The process whereby a human translator edits machine-translated output to achieve an acceptable level of quality in the final product.

Why is it important?

Machine translation (MT) is frequently used in the translation industry because of its gains in speed and scale. Yet, there is often a loss in quality. Human post-editing improves MT output, bringing the quality up to acceptable levels.

Why does a technical communicator need to know this?

Post-editing helps to ensure that content translated using MT makes sense in context and is of appropriate quality. Lack of post-editing can result in poor customer experience and even legal issues. If your localization strategy includes MT, it also needs to include guidelines for determining which content requires post-editing and under what circumstances.

Machine translation is used throughout the translation and localization sector on a variety of language pairs and content types. It is especially useful when you need to translate vast amounts of information quickly. The gains in speed and scale, however, are often offset by losses in fidelity and quality.
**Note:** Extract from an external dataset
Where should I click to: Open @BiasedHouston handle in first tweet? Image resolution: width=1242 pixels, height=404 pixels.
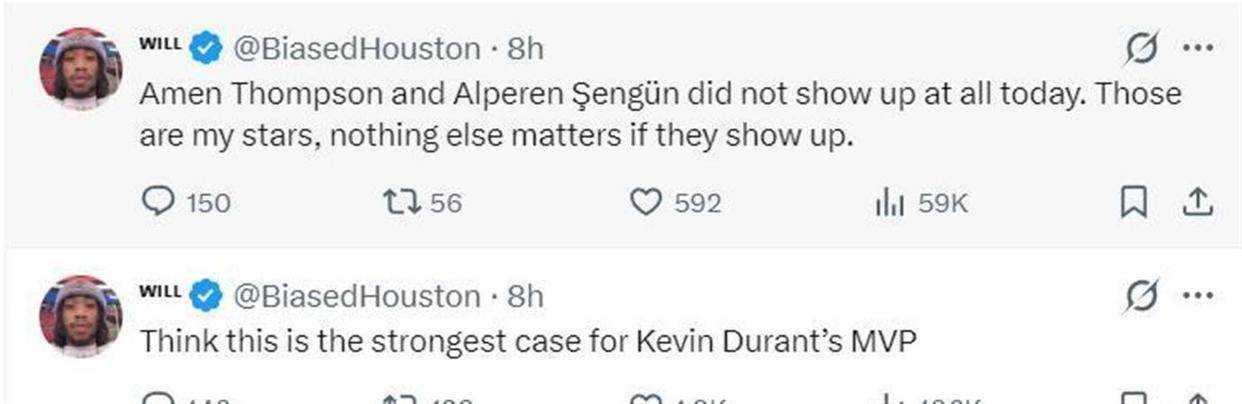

Practitioners use many tactics to improve MT output:

  • properly training and tuning their MT systems
  • ensuring that the source text is well-written and conforms to authoring best practices
  • leveraging terminology management properly.

Even with these efforts, however, MT output often requires human post-editing to achieve the customer’s desired level of quality.

Localization professionals understand that the finished product must be fit for purpose, and this determines the type of post-editing used. For translations that simply need to be good enough (e.g., internal reports), light post-editing is sufficient. For translations of a publishable quality (e.g., customer-facing documentation or web content), full post-editing is required.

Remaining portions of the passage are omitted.